Towards a North American Union: Immigration Justice beyond Arizona

(Note: This is from a longer piece I wrote for Tikkun magazine. The thinking was, when it comes to the immigrant rights movement, SB1070 and Arizona apartheid…we know what we are against, but what are we FOR? This is my contribution to the conversation, an attempt to frame our struggle in terms of a larger, positive worldview. Join the conversation…)

The federal judge who blocked the worst provisions of Arizona’s new anti-immigrant law one day before they were to take effect didn’t do so on the basis of its violations of civil rights. No, Judge Susan Bolton ruled that portions of SB1070, including the mandate that local law enforcement check the papers of anyone they ’suspect’ is undocumented, were unconstitutional because they “intruded into federal authority.” The legislation, even in its watered down version, is still the harshest anti-immigrant law in decades and represents the legalization of xenophobia against Latinos and anyone with brown skin. While grassroots activists fight the morality and legality of SB1070, the law’s proponents like Arizona Governor Jan Brewer, claim it is necessary because the “federal government has failed to act.” Though I hate to admit it because I’m out in the streets protesting her every week, the truth is: she’s right.

Congress and numerous presidents, including President Obama, have ignored and often exacerbated the root causes of immigration. Federal lawmakers focus on short-term, knee-jerk proposals: a new guest worker policy here, a taller wall outside Tijuana there. With little national leadership, legislators at the state level have taken the issue up on their own in increasingly reactionary ways. Arizona is only the most extreme version of this vigilante version of immigration policy.

And it’s not over. Massive unemployment, a disastrous drug war, and 40 years of conservative ideology dominating American discourse have all created a backdrop for the current attacks on immigrants. So while thousands of immigrants and progressive activists across the country have protested SB1070 and called for a boycott of Arizona, conservative lawmakers in other states have drafted legislation modeled after the controversial new law.

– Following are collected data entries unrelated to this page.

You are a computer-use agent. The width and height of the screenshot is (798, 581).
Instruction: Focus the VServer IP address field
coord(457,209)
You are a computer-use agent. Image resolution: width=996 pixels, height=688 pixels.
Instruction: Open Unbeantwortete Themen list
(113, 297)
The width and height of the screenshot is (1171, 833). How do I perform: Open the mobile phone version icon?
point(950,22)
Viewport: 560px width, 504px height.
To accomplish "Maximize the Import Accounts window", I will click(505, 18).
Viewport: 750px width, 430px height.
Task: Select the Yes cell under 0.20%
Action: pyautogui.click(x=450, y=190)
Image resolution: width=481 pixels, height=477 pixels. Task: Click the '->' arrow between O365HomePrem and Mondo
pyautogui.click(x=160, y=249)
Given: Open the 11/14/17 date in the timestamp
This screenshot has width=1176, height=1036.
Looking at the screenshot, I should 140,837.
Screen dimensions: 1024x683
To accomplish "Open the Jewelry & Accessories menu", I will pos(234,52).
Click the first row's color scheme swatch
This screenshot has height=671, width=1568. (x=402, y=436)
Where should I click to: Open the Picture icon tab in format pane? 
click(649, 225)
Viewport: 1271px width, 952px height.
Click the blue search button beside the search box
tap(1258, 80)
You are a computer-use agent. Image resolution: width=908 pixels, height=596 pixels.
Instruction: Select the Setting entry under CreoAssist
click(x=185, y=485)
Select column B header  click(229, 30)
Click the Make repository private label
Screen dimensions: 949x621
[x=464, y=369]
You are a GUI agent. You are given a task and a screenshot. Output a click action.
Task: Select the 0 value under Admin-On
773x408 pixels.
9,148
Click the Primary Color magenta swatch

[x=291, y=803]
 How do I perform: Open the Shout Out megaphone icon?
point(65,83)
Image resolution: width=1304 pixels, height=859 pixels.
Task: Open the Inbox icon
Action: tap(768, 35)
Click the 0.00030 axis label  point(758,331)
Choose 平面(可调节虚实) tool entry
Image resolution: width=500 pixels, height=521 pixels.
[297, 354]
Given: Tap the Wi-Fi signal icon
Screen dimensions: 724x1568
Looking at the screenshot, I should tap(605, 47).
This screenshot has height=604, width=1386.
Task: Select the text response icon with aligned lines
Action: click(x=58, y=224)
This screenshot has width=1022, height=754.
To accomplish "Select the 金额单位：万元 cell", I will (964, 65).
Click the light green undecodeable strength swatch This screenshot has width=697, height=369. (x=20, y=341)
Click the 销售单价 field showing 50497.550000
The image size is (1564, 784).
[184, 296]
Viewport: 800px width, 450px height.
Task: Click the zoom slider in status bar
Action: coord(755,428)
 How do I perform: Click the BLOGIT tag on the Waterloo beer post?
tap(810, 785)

One such state that recently proposed its own apartheid-lite law is Minnesota. You read that right: Minnesota! That’s the other border. Now, I lived right next door to Minnesota for six years in the great state of Wisconsin, and I can tell you from experience: just like Sarah Palin could “see Russia” from her home in Alaska, the governor of Minnesota can make out Canada in the distance. So is that what’s pushing Minnesota to pass such an anti-immigrant law? A fear of undocumented Canadians?